Among the lines of the records, please find those that contain the word "computer" and copy them.

::::

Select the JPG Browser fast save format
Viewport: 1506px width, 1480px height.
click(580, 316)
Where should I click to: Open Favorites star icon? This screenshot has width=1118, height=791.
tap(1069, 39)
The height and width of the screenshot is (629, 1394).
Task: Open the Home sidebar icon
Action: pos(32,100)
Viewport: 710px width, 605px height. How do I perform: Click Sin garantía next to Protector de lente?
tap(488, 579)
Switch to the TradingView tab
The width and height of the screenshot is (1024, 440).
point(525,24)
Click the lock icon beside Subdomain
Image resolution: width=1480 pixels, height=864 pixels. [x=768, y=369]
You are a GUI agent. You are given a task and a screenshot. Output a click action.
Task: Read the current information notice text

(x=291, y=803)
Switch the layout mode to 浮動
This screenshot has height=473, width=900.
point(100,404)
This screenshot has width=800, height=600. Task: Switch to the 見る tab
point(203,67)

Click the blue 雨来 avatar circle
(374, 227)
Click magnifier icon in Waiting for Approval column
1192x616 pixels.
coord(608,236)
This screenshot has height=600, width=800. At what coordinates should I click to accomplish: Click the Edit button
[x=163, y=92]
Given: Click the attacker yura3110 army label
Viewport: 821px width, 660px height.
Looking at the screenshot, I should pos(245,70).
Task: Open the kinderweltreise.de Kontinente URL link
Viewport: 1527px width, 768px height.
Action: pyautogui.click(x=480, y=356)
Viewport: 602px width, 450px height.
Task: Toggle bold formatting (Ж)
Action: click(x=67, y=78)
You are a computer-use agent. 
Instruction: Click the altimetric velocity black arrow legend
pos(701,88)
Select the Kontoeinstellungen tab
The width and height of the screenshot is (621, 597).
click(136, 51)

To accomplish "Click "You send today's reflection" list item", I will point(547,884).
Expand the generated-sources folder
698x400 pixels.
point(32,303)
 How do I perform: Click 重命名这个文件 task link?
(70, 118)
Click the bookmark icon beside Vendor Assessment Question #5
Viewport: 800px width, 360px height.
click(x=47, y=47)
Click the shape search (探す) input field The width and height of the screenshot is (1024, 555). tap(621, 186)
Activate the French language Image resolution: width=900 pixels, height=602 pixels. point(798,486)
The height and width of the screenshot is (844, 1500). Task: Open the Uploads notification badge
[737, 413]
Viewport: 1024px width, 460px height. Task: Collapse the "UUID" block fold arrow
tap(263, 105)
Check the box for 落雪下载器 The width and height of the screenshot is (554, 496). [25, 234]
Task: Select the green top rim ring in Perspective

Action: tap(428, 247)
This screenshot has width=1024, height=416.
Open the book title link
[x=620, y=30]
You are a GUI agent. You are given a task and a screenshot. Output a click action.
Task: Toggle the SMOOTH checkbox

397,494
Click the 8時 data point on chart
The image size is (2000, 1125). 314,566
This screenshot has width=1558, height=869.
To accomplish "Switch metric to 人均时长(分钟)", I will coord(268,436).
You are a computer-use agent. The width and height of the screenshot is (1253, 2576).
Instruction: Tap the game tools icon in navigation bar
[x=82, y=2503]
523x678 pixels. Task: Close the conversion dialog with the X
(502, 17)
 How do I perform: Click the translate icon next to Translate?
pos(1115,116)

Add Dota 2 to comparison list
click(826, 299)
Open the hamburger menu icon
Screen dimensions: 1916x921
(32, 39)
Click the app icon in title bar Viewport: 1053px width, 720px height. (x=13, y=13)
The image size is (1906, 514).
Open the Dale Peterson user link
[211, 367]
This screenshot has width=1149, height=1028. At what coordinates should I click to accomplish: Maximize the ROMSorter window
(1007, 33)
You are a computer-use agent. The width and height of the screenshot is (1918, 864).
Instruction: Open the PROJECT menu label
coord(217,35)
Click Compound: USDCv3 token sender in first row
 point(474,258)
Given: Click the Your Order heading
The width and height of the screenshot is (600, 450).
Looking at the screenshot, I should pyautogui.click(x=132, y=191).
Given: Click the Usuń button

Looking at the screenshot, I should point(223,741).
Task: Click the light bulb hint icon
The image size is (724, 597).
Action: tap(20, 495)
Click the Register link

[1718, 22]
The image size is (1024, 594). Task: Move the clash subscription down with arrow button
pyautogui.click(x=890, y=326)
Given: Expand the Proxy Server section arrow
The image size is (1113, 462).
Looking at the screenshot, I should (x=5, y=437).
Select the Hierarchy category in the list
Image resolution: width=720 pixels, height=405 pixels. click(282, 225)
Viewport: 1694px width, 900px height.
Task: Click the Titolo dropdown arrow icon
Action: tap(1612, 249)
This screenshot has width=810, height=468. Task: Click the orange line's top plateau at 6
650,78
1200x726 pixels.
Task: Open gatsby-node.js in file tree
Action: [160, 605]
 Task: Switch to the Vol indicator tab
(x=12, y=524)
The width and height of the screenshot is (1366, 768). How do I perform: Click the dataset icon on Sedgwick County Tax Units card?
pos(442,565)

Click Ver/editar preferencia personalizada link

::::

• **OUTPUT OF THE EXERCISE**
You are a computer-use agent. 
You are a computer-use agent. The width and height of the screenshot is (1253, 2576).
You are a computer-use agent. The width and height of the screenshot is (1918, 864).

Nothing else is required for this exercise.